*Description of the task*
Rewrite the following entries with "pencil" swapped out for "pen" wherever it occurs, and leave everything else as it is.

*Extracted information*
--- begin ---
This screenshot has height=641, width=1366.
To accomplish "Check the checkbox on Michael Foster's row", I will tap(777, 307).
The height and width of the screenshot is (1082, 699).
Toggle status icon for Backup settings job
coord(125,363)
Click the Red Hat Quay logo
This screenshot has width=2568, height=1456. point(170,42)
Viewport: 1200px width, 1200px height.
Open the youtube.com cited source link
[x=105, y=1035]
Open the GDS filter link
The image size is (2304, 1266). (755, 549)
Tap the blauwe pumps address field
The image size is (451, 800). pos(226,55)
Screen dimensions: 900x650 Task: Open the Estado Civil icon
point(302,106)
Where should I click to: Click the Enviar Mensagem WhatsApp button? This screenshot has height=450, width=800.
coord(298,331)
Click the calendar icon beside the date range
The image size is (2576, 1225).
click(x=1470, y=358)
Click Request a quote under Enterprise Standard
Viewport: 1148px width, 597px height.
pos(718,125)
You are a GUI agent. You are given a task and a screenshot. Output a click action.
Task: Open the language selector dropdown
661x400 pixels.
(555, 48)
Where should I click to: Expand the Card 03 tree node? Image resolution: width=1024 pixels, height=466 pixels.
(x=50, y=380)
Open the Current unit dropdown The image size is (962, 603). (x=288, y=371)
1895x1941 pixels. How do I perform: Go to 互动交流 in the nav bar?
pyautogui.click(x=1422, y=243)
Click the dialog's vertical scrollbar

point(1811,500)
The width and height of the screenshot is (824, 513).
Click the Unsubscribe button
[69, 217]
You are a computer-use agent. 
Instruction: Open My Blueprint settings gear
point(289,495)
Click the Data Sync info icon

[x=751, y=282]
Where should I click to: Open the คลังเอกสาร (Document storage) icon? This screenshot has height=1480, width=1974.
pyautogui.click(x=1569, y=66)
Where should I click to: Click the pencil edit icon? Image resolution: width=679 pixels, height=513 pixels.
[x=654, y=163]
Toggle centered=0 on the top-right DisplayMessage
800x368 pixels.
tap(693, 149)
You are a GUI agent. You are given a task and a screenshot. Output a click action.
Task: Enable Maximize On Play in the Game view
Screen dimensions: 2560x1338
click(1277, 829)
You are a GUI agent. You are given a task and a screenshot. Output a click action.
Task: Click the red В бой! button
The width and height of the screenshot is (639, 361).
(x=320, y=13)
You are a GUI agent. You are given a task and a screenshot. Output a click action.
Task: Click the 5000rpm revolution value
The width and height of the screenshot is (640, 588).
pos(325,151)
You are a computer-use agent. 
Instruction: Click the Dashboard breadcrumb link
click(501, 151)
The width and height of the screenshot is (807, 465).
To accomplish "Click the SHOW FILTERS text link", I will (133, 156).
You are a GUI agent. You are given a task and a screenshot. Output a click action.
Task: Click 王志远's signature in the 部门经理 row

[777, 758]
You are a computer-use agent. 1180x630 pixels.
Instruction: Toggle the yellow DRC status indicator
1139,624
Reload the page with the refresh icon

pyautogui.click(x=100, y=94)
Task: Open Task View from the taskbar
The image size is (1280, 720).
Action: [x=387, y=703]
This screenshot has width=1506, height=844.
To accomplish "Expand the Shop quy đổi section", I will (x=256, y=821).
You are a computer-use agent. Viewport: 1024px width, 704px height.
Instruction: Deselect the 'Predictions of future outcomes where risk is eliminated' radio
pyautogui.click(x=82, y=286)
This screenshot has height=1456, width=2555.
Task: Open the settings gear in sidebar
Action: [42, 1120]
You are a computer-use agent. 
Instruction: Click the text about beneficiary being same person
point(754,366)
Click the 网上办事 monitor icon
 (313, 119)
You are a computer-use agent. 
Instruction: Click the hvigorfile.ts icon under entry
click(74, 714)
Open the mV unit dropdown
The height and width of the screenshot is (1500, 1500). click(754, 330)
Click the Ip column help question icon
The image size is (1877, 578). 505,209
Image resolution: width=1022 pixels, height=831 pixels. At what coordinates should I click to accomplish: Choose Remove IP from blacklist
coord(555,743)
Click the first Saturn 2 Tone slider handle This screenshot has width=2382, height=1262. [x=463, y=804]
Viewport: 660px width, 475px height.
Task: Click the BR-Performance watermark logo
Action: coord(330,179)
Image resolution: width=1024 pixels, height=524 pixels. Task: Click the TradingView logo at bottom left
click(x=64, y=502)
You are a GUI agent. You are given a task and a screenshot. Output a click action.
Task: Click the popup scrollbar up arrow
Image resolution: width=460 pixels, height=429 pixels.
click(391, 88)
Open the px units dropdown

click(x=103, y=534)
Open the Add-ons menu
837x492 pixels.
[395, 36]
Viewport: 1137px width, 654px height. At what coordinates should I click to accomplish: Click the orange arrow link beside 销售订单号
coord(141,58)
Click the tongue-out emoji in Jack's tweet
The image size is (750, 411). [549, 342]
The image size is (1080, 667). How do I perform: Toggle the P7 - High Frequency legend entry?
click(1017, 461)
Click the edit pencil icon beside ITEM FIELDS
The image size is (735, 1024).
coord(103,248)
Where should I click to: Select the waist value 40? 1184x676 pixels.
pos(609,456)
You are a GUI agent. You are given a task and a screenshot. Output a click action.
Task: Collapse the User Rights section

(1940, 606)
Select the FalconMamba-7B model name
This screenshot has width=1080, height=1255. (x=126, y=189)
--- end ---
*Result of the task*
This screenshot has height=641, width=1366.
To accomplish "Check the checkbox on Michael Foster's row", I will tap(777, 307).
The height and width of the screenshot is (1082, 699).
Toggle status icon for Backup settings job
coord(125,363)
Click the Red Hat Quay logo
This screenshot has width=2568, height=1456. point(170,42)
Viewport: 1200px width, 1200px height.
Open the youtube.com cited source link
[x=105, y=1035]
Open the GDS filter link
The image size is (2304, 1266). (755, 549)
Tap the blauwe pumps address field
The image size is (451, 800). pos(226,55)
Screen dimensions: 900x650 Task: Open the Estado Civil icon
point(302,106)
Where should I click to: Click the Enviar Mensagem WhatsApp button? This screenshot has height=450, width=800.
coord(298,331)
Click the calendar icon beside the date range
The image size is (2576, 1225).
click(x=1470, y=358)
Click Request a quote under Enterprise Standard
Viewport: 1148px width, 597px height.
pos(718,125)
You are a GUI agent. You are given a task and a screenshot. Output a click action.
Task: Open the language selector dropdown
661x400 pixels.
(555, 48)
Where should I click to: Expand the Card 03 tree node? Image resolution: width=1024 pixels, height=466 pixels.
(x=50, y=380)
Open the Current unit dropdown The image size is (962, 603). (x=288, y=371)
1895x1941 pixels. How do I perform: Go to 互动交流 in the nav bar?
pyautogui.click(x=1422, y=243)
Click the dialog's vertical scrollbar

point(1811,500)
The width and height of the screenshot is (824, 513).
Click the Unsubscribe button
[69, 217]
You are a computer-use agent. 
Instruction: Open My Blueprint settings gear
point(289,495)
Click the Data Sync info icon

[x=751, y=282]
Where should I click to: Open the คลังเอกสาร (Document storage) icon? This screenshot has height=1480, width=1974.
pyautogui.click(x=1569, y=66)
Where should I click to: Click the pen edit icon? Image resolution: width=679 pixels, height=513 pixels.
[x=654, y=163]
Toggle centered=0 on the top-right DisplayMessage
800x368 pixels.
tap(693, 149)
You are a GUI agent. You are given a task and a screenshot. Output a click action.
Task: Enable Maximize On Play in the Game view
Screen dimensions: 2560x1338
click(1277, 829)
You are a GUI agent. You are given a task and a screenshot. Output a click action.
Task: Click the red В бой! button
The width and height of the screenshot is (639, 361).
(x=320, y=13)
You are a GUI agent. You are given a task and a screenshot. Output a click action.
Task: Click the 5000rpm revolution value
The width and height of the screenshot is (640, 588).
pos(325,151)
You are a computer-use agent. 
Instruction: Click the Dashboard breadcrumb link
click(501, 151)
The width and height of the screenshot is (807, 465).
To accomplish "Click the SHOW FILTERS text link", I will (133, 156).
You are a GUI agent. You are given a task and a screenshot. Output a click action.
Task: Click 王志远's signature in the 部门经理 row

[777, 758]
You are a computer-use agent. 1180x630 pixels.
Instruction: Toggle the yellow DRC status indicator
1139,624
Reload the page with the refresh icon

pyautogui.click(x=100, y=94)
Task: Open Task View from the taskbar
The image size is (1280, 720).
Action: [x=387, y=703]
This screenshot has width=1506, height=844.
To accomplish "Expand the Shop quy đổi section", I will (x=256, y=821).
You are a computer-use agent. Viewport: 1024px width, 704px height.
Instruction: Deselect the 'Predictions of future outcomes where risk is eliminated' radio
pyautogui.click(x=82, y=286)
This screenshot has height=1456, width=2555.
Task: Open the settings gear in sidebar
Action: [42, 1120]
You are a computer-use agent. 
Instruction: Click the text about beneficiary being same person
point(754,366)
Click the 网上办事 monitor icon
 (313, 119)
You are a computer-use agent. 
Instruction: Click the hvigorfile.ts icon under entry
click(74, 714)
Open the mV unit dropdown
The height and width of the screenshot is (1500, 1500). click(754, 330)
Click the Ip column help question icon
The image size is (1877, 578). 505,209
Image resolution: width=1022 pixels, height=831 pixels. At what coordinates should I click to accomplish: Choose Remove IP from blacklist
coord(555,743)
Click the first Saturn 2 Tone slider handle This screenshot has width=2382, height=1262. [x=463, y=804]
Viewport: 660px width, 475px height.
Task: Click the BR-Performance watermark logo
Action: coord(330,179)
Image resolution: width=1024 pixels, height=524 pixels. Task: Click the TradingView logo at bottom left
click(x=64, y=502)
You are a GUI agent. You are given a task and a screenshot. Output a click action.
Task: Click the popup scrollbar up arrow
Image resolution: width=460 pixels, height=429 pixels.
click(391, 88)
Open the px units dropdown

click(x=103, y=534)
Open the Add-ons menu
837x492 pixels.
[395, 36]
Viewport: 1137px width, 654px height. At what coordinates should I click to accomplish: Click the orange arrow link beside 销售订单号
coord(141,58)
Click the tongue-out emoji in Jack's tweet
The image size is (750, 411). [549, 342]
The image size is (1080, 667). How do I perform: Toggle the P7 - High Frequency legend entry?
click(1017, 461)
Click the edit pen icon beside ITEM FIELDS
The image size is (735, 1024).
coord(103,248)
Where should I click to: Select the waist value 40? 1184x676 pixels.
pos(609,456)
You are a GUI agent. You are given a task and a screenshot. Output a click action.
Task: Collapse the User Rights section

(1940, 606)
Select the FalconMamba-7B model name
This screenshot has width=1080, height=1255. (x=126, y=189)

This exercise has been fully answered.